What to do -
Exactly the lines from the one containing "Image resolution: width=1568" through the end of the records must be reproduced; leave out all pictures.

Given records -
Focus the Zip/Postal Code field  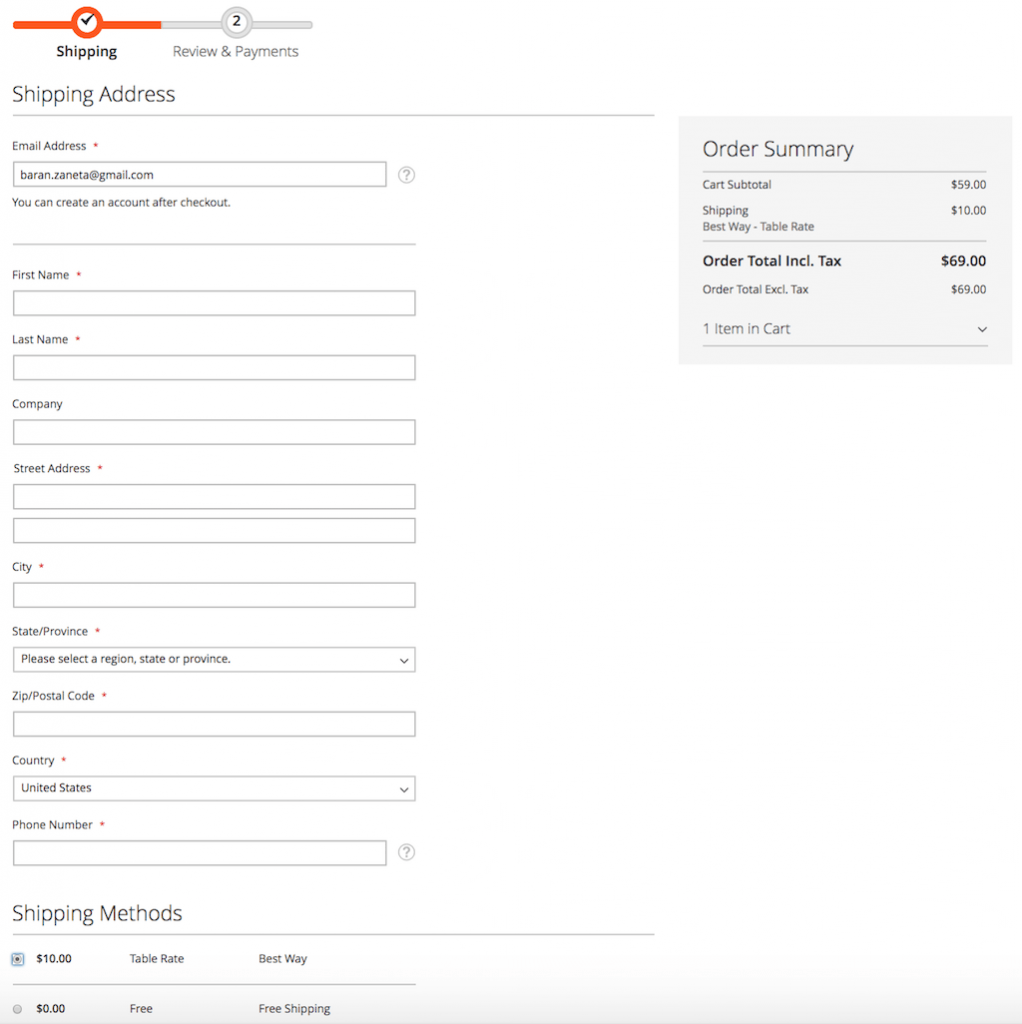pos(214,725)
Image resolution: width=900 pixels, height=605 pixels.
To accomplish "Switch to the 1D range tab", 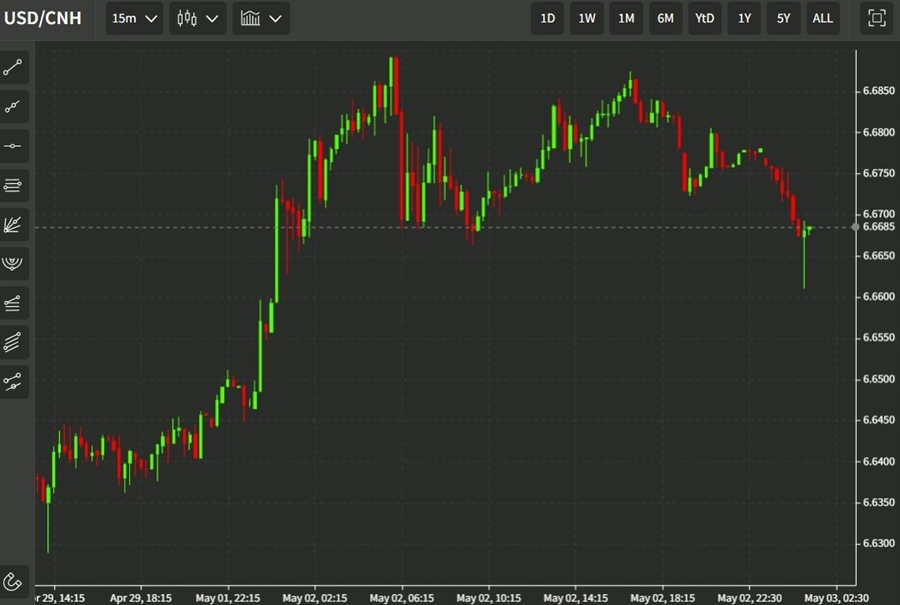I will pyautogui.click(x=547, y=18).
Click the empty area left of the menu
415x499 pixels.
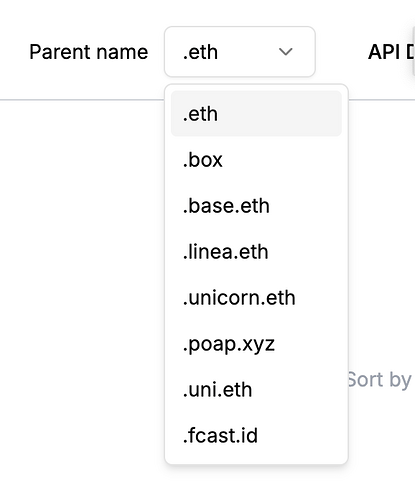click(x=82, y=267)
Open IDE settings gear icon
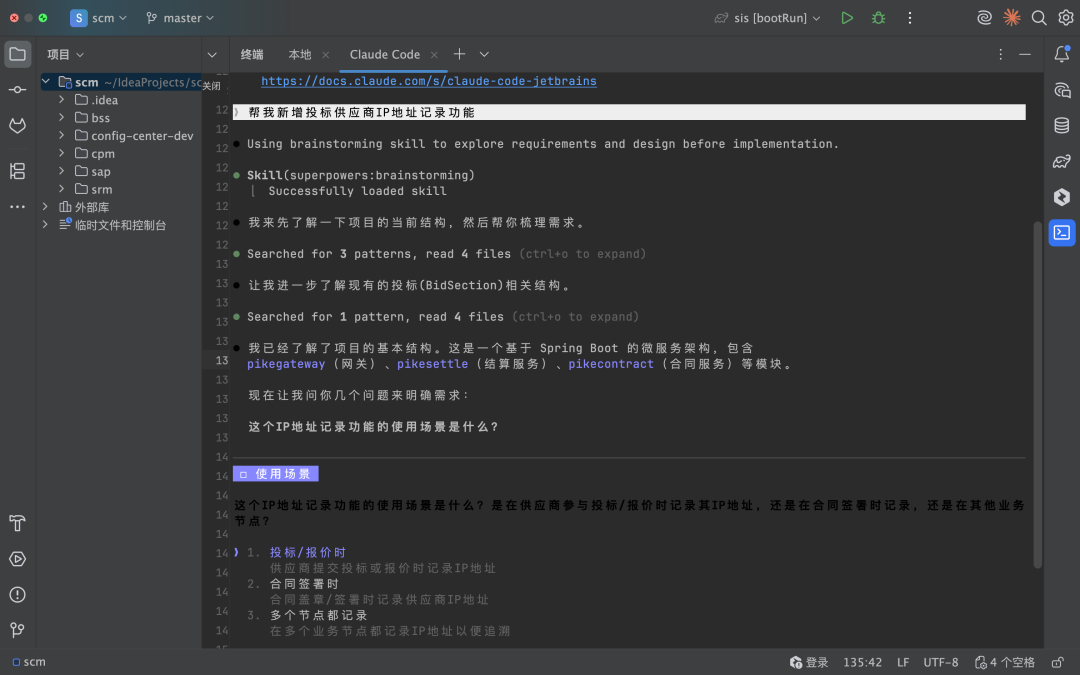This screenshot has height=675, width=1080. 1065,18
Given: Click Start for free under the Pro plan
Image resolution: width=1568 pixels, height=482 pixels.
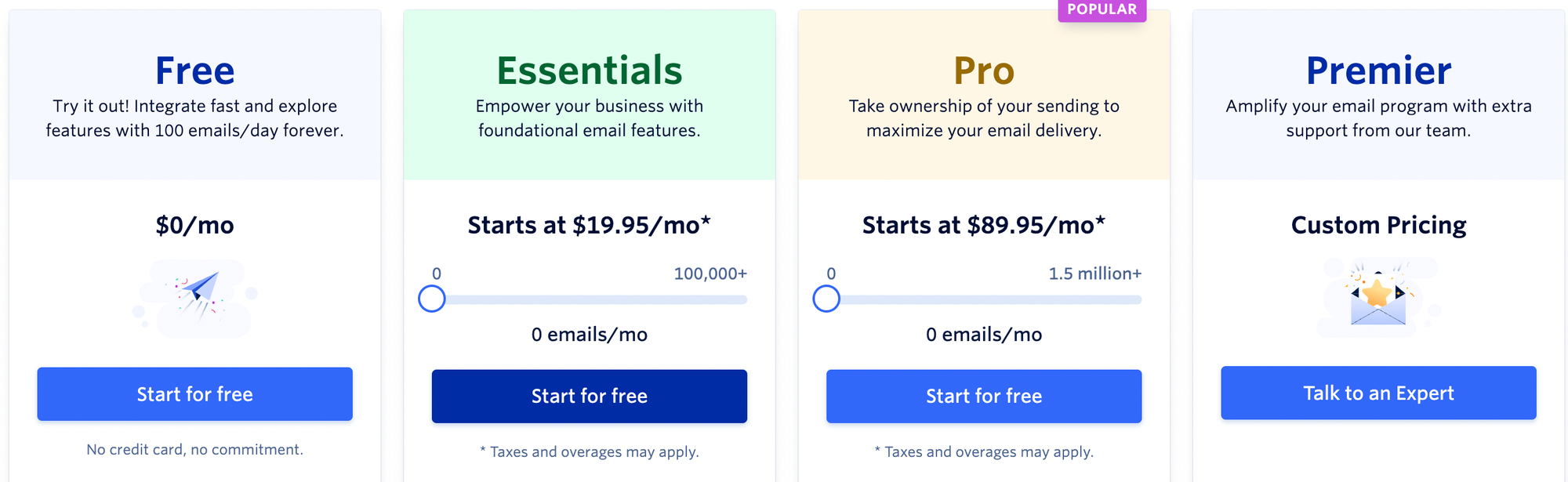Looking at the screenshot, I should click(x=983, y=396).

Exercise output -
Image resolution: width=1568 pixels, height=482 pixels.
Looking at the screenshot, I should click(x=983, y=396).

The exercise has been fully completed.